Frequency and duration are key, says Rapaka, whether you are running a multi-million-dollar facility controlled with a Priva system or a smaller operation using a Rainbird control system. Since most of us are growing crops like leafy greens and tomato seedlings rather than rice, you only need to water once a day or every other day. You do not have to bombard or flood your plants multiple times a day. The plant quality suffers because the roots can get excess water, which is not good for seedling growth.
To be clear, Rapaka is separating watering from nutrients. He disagrees with old hydroponics textbooks that suggest nutrients are not required until day 3 or 4. When growing crops in controlled environments where, for example, you’re providing light and CO2, if you do not have the right nutrients, you’re headed for trouble. You do not have to put the plants on a restricted diet he says, using human gluten free diets as an example. But, as soon as the seed cracks, he adds, it needs to see nutrients. Regardless of the media you’re using, make sure you are treating with nutrients starting with the very first watering.

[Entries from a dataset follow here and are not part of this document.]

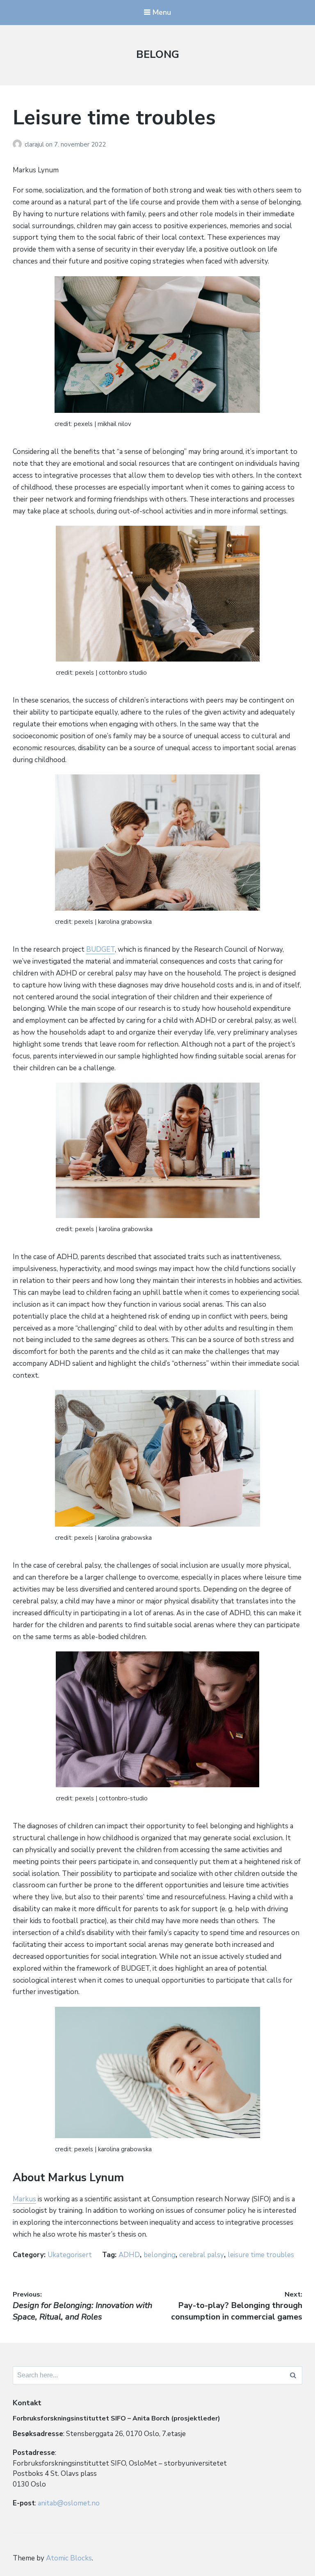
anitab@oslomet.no (69, 2503)
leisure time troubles (261, 2255)
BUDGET (100, 949)
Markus (24, 2199)
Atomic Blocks (69, 2558)
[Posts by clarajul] (19, 144)
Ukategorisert (70, 2255)
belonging (160, 2255)
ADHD (129, 2255)
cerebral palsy (201, 2255)
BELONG (157, 54)
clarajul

Sometimes people think if they’re planting really high density, they can go with a smaller footprint or smaller plug size to save a few cents. Rapaka explains that you will lose dollars in the long run here because once leaves start emerging, there should be no shading effect. If there is, propagation quality suffers.
Turns out, timing is, indeed, everything. You have to do the right things at the right time, Rapaka explains. It’s wonderful to grow beautiful, quality seedlings, but it’s critical to transplant them at the right time. If plants get overcrowded or rootbound, you have a transplant delay. Whatever quality you are achieving at the young plant stage will not be transferred once you transplant.
During his presentation, Rapaka also shared updates about Fortify, Smithers-Oasis’ new liquid nutrient supplement, designed to optimize the growth performance and increase harvest weights while reducing production time by up to 20%.
In short, said Rapaka, hydroponic production is sexy, propagation is not … and it is often neglected. Everything starts with propagation. You’ve got to start strong to end strong, he adds.